One thing is for sure: each world is complete in both these plays The Window and Blank Pages. Which is an odd thing to say of two works that are dealing with characters for whom things aren’t complete at all. For the blind man Robert Tremayne in The Window, his obsession with the woman who lives opposite him will always continue in a never ending unresolved cycle. Robert’s flat – RÅ«ta IrbÄ«te’s design – with its hard surfaces and smooth brown reddish walls, mirrors his sad, emotional landscape that is pitted with his occasional outrage, helplessness and bitterness.
Comparisons have been made, inevitably, with Hitchcock’s Rear Window. But as the short play progresses, it is revealed that playwright Frank Marcus and his granddaughter director Rafaella Marcus are interested in something more than just male impotence, although it is here symbolised by Robert’s blindness. Instead, his desperate need for his love’s life to be spied upon and relayed back to him, for something to be preserved that would instantly disappear if he regained his sight, reminds us of A Thousand and One Nights. Scheherazade here is the hapless ex-soldier Ken, Ralph’s ‘friend’ (Robert’s normal assistant) and standing in for the night. It is he we see on guard and alert to report on the antics of the woman who lives across the way, and he that Robert – perhaps in his desperation to touch anyone, or because he has fallen in love with Ken – cannot stop running his hands over. He is using his hands to see him of course, yet it is clear that Rafaella Marcus’ directing might be wanting us to see more.

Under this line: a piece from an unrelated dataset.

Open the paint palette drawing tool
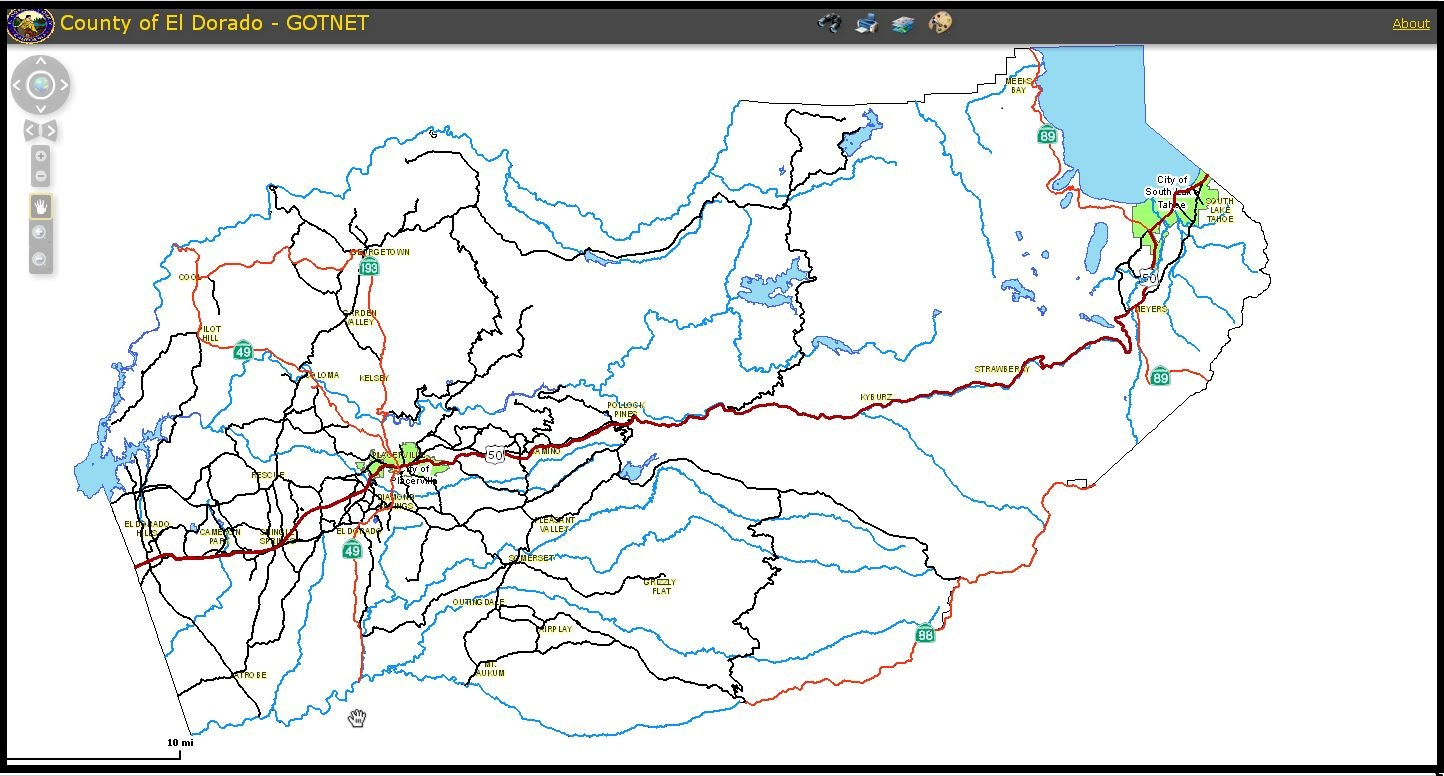 [x=940, y=23]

The play’s uneasy about a lot of things. Homosexuality and race issues are clearly implied but never made explicit. What we can’t quite understand is the complete nature of Robert’s sexuality. Robert certainly projects his own fear of women, and perhaps impotence, on a belligerent Ken. Ken for his part, no matter how much Robert abuses and orders him around, begins to enjoy this little repartee. Nevertheless, this is only because he knows something we don’t. So the rules for the battle are not quite what we think they are, and our feelings for Ken may change because of this. But there is a big question at the centre of this play and it is cruelly revealed in a throw away comment by Scott Westwood as Ralph.
Daniel Simpson is an imposing Robert. He lies on his bed legs akimbo as if he knows the wooden slate is really a rack. Paul Adeyefa as Ken switches from passive yet reluctant ‘carer’ to morally antagonised and exasperated young man with aplomb.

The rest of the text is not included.